Consider a copper rod which can move on a pair of copper rails. The whole arrangement is placed in a uniform magnetic field. The magnetic field on the rod is directed vertically upwards as shown in fig. When a current is passed through a copper rod from a batter, a rod moves on the rails. The relative direction of current, magnetic field and motion of conductor (force) are shown in the figure. It can be observed that the force on a conductor is always at right angle to the plane containing the rod and the direction of the magnetic field B and is predicted by Fleming’s Left-Hand rule. The magnitude of the force acting on the rod depends on the following factors.

• The force F is directly proportional to Sin? where ? is the angle between conductor L and magnetic field B.

$F\propto Sin\alpha$

It means that the force is zero if the rod is placed parallel to the magnetic field and force is maximum when the conductor is placed at right angle to a field.

• The force F is directly proportional to the current I flowing through the conductor.

=-=-=-=-=

◆ GOALS:
1: According to the passage on the force on a current-carrying rod, when is the force on the rod zero?
2: Write the next part of the passage on the force on a current-carrying rod, picking up right after its final sentence.

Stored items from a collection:
=-=-=-=-=

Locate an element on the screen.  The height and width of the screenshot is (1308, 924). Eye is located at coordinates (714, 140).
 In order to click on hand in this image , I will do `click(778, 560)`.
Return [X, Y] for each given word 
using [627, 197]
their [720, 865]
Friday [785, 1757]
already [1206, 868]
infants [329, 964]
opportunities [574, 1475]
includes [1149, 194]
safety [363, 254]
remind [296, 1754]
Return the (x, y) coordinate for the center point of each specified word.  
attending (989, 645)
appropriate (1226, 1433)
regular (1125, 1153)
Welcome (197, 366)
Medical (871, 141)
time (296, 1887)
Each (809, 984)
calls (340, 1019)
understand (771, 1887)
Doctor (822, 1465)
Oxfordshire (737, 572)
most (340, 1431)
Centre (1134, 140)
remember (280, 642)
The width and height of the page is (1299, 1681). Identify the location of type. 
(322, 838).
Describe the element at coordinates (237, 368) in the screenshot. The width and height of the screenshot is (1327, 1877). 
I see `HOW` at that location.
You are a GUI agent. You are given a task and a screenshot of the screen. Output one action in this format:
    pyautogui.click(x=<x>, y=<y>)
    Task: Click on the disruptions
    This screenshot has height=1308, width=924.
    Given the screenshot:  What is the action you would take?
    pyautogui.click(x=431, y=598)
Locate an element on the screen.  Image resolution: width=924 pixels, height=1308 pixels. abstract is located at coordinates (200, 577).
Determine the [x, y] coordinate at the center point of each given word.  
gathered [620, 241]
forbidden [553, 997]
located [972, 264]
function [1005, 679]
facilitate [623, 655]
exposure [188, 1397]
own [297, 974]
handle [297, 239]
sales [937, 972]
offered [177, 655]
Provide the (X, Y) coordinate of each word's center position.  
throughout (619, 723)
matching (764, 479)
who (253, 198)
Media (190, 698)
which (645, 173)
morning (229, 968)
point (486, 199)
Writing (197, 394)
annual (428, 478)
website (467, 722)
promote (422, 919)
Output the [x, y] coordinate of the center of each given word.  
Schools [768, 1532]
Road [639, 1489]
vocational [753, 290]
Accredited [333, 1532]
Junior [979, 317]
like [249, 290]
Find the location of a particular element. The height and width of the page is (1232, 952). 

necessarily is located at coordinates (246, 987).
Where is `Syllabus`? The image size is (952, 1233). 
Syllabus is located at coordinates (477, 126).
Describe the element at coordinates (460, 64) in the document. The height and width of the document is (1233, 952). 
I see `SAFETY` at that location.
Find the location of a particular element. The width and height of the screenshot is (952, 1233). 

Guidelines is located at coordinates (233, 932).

=-=-=-=-=

◆ RESULTS BY TASK:
1: The force is zero when the rod is placed parallel to the magnetic field.

2:
$F\propto ~I$

• The force F is directly proportional to the length of the conductor L inside the magnetic field B.

$F\propto ~L$

• The force F is directly proportional to the strength of magnetic field applied.

$F\propto B$

Combining all four factors, we can write a simple following equation

$F\propto BIL~Sin\alpha$

Or

$F=KBIL~Sin\alpha$

Where K is the constant of proportionality. The SI units of force, current, conductor length and magnetic field are given below:

Force is measured in Newton (N)

Current is measured in ampere (A)

Conductor length is in Meter (m)

Magnetic field strength is measured in Tesla Whereas;

$Tesla={}^{N}/{}_{Am}$

By putting all units is above formula, we can observe that K has no units.

Example

A 20 cm wire carrying a current of 10 A is placed in a uniform magnetic field of 0.3 Tesla. If the wire makes an angle of 40o with the direction of magnetic field, find the magnitude of the force acting on the wire?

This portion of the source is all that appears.